Direction A:
Return the records line for line, starting at the line that contains "Click the MB label" and ending after the line that contains "click(x=132, y=432)".
==== Quoted passage
Welcome back to my favorite time of the week, The Mailbag.
First question up from Asher.
Michael, my name is Asher, I'm 16, and I have a little philosophy question for you.
Imagine you live in a world where you had everything possible that you wanted.
Wealth, you had a perfect family, Liz Cheney and Mitt Romney voted using conservative values, all SCOTUS justices ruled like Scalia and Thomas, and most importantly, everyone used a ring alarm system, and But in order to live in this world, one person has to be humiliated and suffer every single day.
You have the option to leave this perfect life, but if you do, everything you have is not guaranteed to be the same.
Would you leave this perfect life where all of it is predicated on one person being tortured every day?
Thanks.
Love your show.
I would leave that world.
I do not want to live in a world Where I benefit, but only at the expense of someone being ruthlessly, needlessly tortured.
Okay?
This is a thought experiment that does come up sometimes, and the just answer is that, yeah, you would not accept a world where you get good stuff, but only by inflicting torture constantly on somebody.
Okay?
What's interesting about this thought experiment is its relationship to Christianity.
This is a fallen world.
This is a broken world.
And because of original sin, sin and death pervade the world.
And the consequence of that is our mortality.
So we're born and we have this wonderful, fun time and some free will.
But we're going to die, right?
And that is the consequence of original sin.
But there is...
Good news.
And the good news is that Christ dies on the cross and is crucified and redeems us and is resurrected and redeems us.
Our Savior lives.
Oh, happy fault that one for us so great, so glorious, a redeemer.
========
==== Records shown
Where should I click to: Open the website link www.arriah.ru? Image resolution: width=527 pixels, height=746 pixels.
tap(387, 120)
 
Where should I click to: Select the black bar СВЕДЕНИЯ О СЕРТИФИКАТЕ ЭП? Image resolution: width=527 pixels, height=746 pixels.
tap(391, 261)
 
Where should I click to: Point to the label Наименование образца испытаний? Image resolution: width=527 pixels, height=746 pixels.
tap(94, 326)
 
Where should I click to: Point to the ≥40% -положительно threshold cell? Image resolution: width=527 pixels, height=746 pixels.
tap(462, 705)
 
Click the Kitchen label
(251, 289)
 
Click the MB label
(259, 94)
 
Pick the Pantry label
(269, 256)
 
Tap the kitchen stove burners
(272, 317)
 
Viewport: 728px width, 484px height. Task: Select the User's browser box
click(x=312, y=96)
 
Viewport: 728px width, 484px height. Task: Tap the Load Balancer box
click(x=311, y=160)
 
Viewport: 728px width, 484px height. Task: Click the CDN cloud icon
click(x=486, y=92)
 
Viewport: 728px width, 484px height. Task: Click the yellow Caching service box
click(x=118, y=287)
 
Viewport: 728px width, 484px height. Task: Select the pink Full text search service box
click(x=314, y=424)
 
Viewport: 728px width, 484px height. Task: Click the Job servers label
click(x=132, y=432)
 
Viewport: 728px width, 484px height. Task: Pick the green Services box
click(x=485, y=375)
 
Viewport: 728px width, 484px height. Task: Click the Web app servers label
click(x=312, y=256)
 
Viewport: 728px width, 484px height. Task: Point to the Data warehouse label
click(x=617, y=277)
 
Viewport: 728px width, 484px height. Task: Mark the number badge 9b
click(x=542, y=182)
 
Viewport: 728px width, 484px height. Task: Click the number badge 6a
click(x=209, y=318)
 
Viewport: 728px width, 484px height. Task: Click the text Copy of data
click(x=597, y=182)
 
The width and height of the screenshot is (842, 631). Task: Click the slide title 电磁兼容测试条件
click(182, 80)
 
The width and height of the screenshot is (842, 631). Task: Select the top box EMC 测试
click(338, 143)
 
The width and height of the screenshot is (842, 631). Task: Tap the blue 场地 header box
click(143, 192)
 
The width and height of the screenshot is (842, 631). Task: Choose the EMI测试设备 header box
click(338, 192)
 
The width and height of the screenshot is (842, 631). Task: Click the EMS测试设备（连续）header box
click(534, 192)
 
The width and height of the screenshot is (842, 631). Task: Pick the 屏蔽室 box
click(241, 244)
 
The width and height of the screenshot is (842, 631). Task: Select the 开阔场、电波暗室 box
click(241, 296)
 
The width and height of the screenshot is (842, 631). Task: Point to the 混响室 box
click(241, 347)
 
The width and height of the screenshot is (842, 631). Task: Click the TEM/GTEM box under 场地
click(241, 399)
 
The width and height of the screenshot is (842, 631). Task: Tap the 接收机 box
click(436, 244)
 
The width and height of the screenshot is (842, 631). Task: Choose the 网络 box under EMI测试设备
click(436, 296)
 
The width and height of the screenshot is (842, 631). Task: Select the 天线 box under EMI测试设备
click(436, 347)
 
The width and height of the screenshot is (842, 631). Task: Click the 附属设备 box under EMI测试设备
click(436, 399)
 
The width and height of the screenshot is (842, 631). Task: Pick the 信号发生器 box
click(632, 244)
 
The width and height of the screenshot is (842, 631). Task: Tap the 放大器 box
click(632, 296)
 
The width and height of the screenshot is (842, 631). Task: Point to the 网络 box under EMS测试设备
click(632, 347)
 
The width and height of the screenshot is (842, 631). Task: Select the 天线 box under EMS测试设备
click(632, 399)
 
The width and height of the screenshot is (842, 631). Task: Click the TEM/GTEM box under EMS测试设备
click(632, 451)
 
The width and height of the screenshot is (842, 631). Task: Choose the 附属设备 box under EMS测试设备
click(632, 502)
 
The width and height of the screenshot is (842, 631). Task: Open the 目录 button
========
Direction B:
Resume the mailbag transcript from where it stops.

Written reply A:
Click the MB label
(259, 94)
 
Pick the Pantry label
(269, 256)
 
Tap the kitchen stove burners
(272, 317)
 
Viewport: 728px width, 484px height. Task: Select the User's browser box
click(x=312, y=96)
 
Viewport: 728px width, 484px height. Task: Tap the Load Balancer box
click(x=311, y=160)
 
Viewport: 728px width, 484px height. Task: Click the CDN cloud icon
click(x=486, y=92)
 
Viewport: 728px width, 484px height. Task: Click the yellow Caching service box
click(x=118, y=287)
 
Viewport: 728px width, 484px height. Task: Select the pink Full text search service box
click(x=314, y=424)
 
Viewport: 728px width, 484px height. Task: Click the Job servers label
click(x=132, y=432)

Written reply B:
So in a way, our eternal happiness, which is provided for, through no particular help of our own, this eternal happiness does hinge on the The torture,
the sort of infinite suffering of Christ on the cross, the idea that God himself, the eternal logic of the universe, would be crucified, but would then conquer death.
So the greatest imaginable suffering, but would then actually conquer death on the cross.
So, there is a real theological depth to that question.
But if you're asking as an ethical matter, would you, you know, chain someone up to the radiator and torture them forever so you could have a good life?
No, not a good idea.
From Nick, good morning, Michael.
The nature of news reporting in the original sense has shifted dramatically in the past decade, so much so that younger people tend to take their news from influencers on social media, not traditional news sources.
As a result, influencers who have almost no credentials in news media cannot be held accountable if and when they boast an influential opinion, which produces the same results traditional news media produce.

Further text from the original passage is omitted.